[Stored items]
:::

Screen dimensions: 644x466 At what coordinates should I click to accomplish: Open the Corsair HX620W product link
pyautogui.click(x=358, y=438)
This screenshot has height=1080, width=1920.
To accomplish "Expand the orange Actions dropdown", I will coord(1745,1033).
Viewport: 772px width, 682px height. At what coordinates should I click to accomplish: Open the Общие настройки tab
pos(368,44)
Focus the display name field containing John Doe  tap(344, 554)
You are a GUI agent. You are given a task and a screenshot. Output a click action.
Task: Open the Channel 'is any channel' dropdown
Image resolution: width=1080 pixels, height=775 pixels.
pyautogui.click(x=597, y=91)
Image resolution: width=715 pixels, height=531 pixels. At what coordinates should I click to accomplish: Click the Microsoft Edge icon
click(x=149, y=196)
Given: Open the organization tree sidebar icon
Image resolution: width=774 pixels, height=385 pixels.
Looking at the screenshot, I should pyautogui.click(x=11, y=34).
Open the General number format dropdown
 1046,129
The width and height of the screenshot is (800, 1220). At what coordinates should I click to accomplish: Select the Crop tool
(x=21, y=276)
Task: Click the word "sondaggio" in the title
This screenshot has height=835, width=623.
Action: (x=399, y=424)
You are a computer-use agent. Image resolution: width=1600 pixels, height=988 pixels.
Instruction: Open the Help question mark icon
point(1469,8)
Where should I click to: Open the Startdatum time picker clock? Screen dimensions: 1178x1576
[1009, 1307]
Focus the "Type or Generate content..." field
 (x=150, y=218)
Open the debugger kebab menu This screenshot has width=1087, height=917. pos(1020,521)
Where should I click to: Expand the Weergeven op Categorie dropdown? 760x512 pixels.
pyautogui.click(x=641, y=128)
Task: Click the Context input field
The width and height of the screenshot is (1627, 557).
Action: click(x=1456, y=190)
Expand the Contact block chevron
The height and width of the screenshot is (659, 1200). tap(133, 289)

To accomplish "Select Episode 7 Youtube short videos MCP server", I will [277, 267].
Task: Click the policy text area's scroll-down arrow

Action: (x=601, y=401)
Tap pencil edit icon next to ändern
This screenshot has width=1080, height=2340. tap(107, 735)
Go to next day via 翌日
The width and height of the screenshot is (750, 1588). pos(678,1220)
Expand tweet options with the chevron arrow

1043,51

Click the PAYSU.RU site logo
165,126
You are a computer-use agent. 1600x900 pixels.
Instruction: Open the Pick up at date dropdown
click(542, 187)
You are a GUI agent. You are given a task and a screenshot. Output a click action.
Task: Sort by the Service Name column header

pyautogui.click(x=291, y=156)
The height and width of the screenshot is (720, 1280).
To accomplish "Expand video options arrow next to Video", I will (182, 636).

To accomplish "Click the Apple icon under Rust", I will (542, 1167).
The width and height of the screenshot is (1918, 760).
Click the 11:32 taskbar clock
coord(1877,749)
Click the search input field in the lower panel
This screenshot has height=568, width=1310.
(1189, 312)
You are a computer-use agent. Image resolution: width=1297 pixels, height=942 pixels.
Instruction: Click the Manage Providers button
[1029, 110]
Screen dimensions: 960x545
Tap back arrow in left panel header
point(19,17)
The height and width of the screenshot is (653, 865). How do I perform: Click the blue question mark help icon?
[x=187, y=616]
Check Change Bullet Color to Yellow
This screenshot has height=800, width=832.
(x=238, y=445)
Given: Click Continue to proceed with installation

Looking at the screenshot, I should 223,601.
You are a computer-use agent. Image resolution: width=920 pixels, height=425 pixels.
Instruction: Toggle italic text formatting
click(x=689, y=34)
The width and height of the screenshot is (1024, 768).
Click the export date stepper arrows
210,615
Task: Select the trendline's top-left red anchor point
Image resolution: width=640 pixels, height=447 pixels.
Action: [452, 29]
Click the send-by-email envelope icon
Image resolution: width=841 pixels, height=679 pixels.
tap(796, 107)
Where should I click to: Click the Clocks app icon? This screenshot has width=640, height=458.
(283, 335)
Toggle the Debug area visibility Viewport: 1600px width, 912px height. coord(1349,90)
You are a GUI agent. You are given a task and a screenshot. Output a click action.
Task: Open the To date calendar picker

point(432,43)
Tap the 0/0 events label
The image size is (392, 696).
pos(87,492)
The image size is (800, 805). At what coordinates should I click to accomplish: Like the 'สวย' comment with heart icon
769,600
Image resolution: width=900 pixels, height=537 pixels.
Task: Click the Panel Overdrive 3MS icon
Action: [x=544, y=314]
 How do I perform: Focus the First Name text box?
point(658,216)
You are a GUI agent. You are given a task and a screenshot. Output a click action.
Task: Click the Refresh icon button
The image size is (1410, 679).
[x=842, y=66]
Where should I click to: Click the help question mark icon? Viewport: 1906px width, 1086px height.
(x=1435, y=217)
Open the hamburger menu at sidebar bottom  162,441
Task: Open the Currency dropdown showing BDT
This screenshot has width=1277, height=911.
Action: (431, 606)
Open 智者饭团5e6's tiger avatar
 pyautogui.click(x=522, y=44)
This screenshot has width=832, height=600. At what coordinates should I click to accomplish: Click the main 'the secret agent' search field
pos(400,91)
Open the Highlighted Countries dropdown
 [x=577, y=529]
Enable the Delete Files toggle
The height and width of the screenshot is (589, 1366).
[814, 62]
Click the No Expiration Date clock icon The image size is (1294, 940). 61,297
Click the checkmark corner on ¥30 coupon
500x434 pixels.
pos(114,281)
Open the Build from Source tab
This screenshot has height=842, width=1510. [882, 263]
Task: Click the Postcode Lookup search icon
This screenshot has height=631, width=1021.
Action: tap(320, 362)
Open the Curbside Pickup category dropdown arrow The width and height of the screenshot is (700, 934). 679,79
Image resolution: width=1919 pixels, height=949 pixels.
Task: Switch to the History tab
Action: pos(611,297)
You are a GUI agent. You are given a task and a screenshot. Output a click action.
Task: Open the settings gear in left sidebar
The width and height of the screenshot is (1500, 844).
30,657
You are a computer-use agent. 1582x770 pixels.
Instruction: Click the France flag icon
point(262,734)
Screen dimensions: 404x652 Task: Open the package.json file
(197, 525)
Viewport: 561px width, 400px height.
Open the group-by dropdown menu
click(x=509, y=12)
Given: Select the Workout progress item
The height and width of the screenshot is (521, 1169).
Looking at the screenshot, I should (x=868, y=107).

:::

> _Action item_: Transcribe the entries above, every line exactly as it reads.

> _Problem solution_:
Screen dimensions: 644x466 At what coordinates should I click to accomplish: Open the Corsair HX620W product link
pyautogui.click(x=358, y=438)
This screenshot has height=1080, width=1920.
To accomplish "Expand the orange Actions dropdown", I will coord(1745,1033).
Viewport: 772px width, 682px height. At what coordinates should I click to accomplish: Open the Общие настройки tab
pos(368,44)
Focus the display name field containing John Doe  tap(344, 554)
You are a GUI agent. You are given a task and a screenshot. Output a click action.
Task: Open the Channel 'is any channel' dropdown
Image resolution: width=1080 pixels, height=775 pixels.
pyautogui.click(x=597, y=91)
Image resolution: width=715 pixels, height=531 pixels. At what coordinates should I click to accomplish: Click the Microsoft Edge icon
click(x=149, y=196)
Given: Open the organization tree sidebar icon
Image resolution: width=774 pixels, height=385 pixels.
Looking at the screenshot, I should pyautogui.click(x=11, y=34).
Open the General number format dropdown
 1046,129
The width and height of the screenshot is (800, 1220). At what coordinates should I click to accomplish: Select the Crop tool
(x=21, y=276)
Task: Click the word "sondaggio" in the title
This screenshot has height=835, width=623.
Action: (x=399, y=424)
You are a computer-use agent. Image resolution: width=1600 pixels, height=988 pixels.
Instruction: Open the Help question mark icon
point(1469,8)
Where should I click to: Open the Startdatum time picker clock? Screen dimensions: 1178x1576
[1009, 1307]
Focus the "Type or Generate content..." field
 (x=150, y=218)
Open the debugger kebab menu This screenshot has width=1087, height=917. pos(1020,521)
Where should I click to: Expand the Weergeven op Categorie dropdown? 760x512 pixels.
pyautogui.click(x=641, y=128)
Task: Click the Context input field
The width and height of the screenshot is (1627, 557).
Action: click(x=1456, y=190)
Expand the Contact block chevron
The height and width of the screenshot is (659, 1200). tap(133, 289)

To accomplish "Select Episode 7 Youtube short videos MCP server", I will [277, 267].
Task: Click the policy text area's scroll-down arrow

Action: (x=601, y=401)
Tap pencil edit icon next to ändern
This screenshot has width=1080, height=2340. tap(107, 735)
Go to next day via 翌日
The width and height of the screenshot is (750, 1588). pos(678,1220)
Expand tweet options with the chevron arrow

1043,51

Click the PAYSU.RU site logo
165,126
You are a computer-use agent. 1600x900 pixels.
Instruction: Open the Pick up at date dropdown
click(542, 187)
You are a GUI agent. You are given a task and a screenshot. Output a click action.
Task: Sort by the Service Name column header

pyautogui.click(x=291, y=156)
The height and width of the screenshot is (720, 1280).
To accomplish "Expand video options arrow next to Video", I will (182, 636).

To accomplish "Click the Apple icon under Rust", I will (542, 1167).
The width and height of the screenshot is (1918, 760).
Click the 11:32 taskbar clock
coord(1877,749)
Click the search input field in the lower panel
This screenshot has height=568, width=1310.
(1189, 312)
You are a computer-use agent. Image resolution: width=1297 pixels, height=942 pixels.
Instruction: Click the Manage Providers button
[1029, 110]
Screen dimensions: 960x545
Tap back arrow in left panel header
point(19,17)
The height and width of the screenshot is (653, 865). How do I perform: Click the blue question mark help icon?
[x=187, y=616]
Check Change Bullet Color to Yellow
This screenshot has height=800, width=832.
(x=238, y=445)
Given: Click Continue to proceed with installation

Looking at the screenshot, I should 223,601.
You are a computer-use agent. Image resolution: width=920 pixels, height=425 pixels.
Instruction: Toggle italic text formatting
click(x=689, y=34)
The width and height of the screenshot is (1024, 768).
Click the export date stepper arrows
210,615
Task: Select the trendline's top-left red anchor point
Image resolution: width=640 pixels, height=447 pixels.
Action: [452, 29]
Click the send-by-email envelope icon
Image resolution: width=841 pixels, height=679 pixels.
tap(796, 107)
Where should I click to: Click the Clocks app icon? This screenshot has width=640, height=458.
(283, 335)
Toggle the Debug area visibility Viewport: 1600px width, 912px height. coord(1349,90)
You are a GUI agent. You are given a task and a screenshot. Output a click action.
Task: Open the To date calendar picker

point(432,43)
Tap the 0/0 events label
The image size is (392, 696).
pos(87,492)
The image size is (800, 805). At what coordinates should I click to accomplish: Like the 'สวย' comment with heart icon
769,600
Image resolution: width=900 pixels, height=537 pixels.
Task: Click the Panel Overdrive 3MS icon
Action: [x=544, y=314]
 How do I perform: Focus the First Name text box?
point(658,216)
You are a GUI agent. You are given a task and a screenshot. Output a click action.
Task: Click the Refresh icon button
The image size is (1410, 679).
[x=842, y=66]
Where should I click to: Click the help question mark icon? Viewport: 1906px width, 1086px height.
(x=1435, y=217)
Open the hamburger menu at sidebar bottom  162,441
Task: Open the Currency dropdown showing BDT
This screenshot has width=1277, height=911.
Action: (431, 606)
Open 智者饭团5e6's tiger avatar
 pyautogui.click(x=522, y=44)
This screenshot has width=832, height=600. At what coordinates should I click to accomplish: Click the main 'the secret agent' search field
pos(400,91)
Open the Highlighted Countries dropdown
 [x=577, y=529]
Enable the Delete Files toggle
The height and width of the screenshot is (589, 1366).
[814, 62]
Click the No Expiration Date clock icon The image size is (1294, 940). 61,297
Click the checkmark corner on ¥30 coupon
500x434 pixels.
pos(114,281)
Open the Build from Source tab
This screenshot has height=842, width=1510. [882, 263]
Task: Click the Postcode Lookup search icon
This screenshot has height=631, width=1021.
Action: tap(320, 362)
Open the Curbside Pickup category dropdown arrow The width and height of the screenshot is (700, 934). 679,79
Image resolution: width=1919 pixels, height=949 pixels.
Task: Switch to the History tab
Action: pos(611,297)
You are a GUI agent. You are given a task and a screenshot. Output a click action.
Task: Open the settings gear in left sidebar
The width and height of the screenshot is (1500, 844).
30,657
You are a computer-use agent. 1582x770 pixels.
Instruction: Click the France flag icon
point(262,734)
Screen dimensions: 404x652 Task: Open the package.json file
(197, 525)
Viewport: 561px width, 400px height.
Open the group-by dropdown menu
click(x=509, y=12)
Given: Select the Workout progress item
The height and width of the screenshot is (521, 1169).
Looking at the screenshot, I should (x=868, y=107).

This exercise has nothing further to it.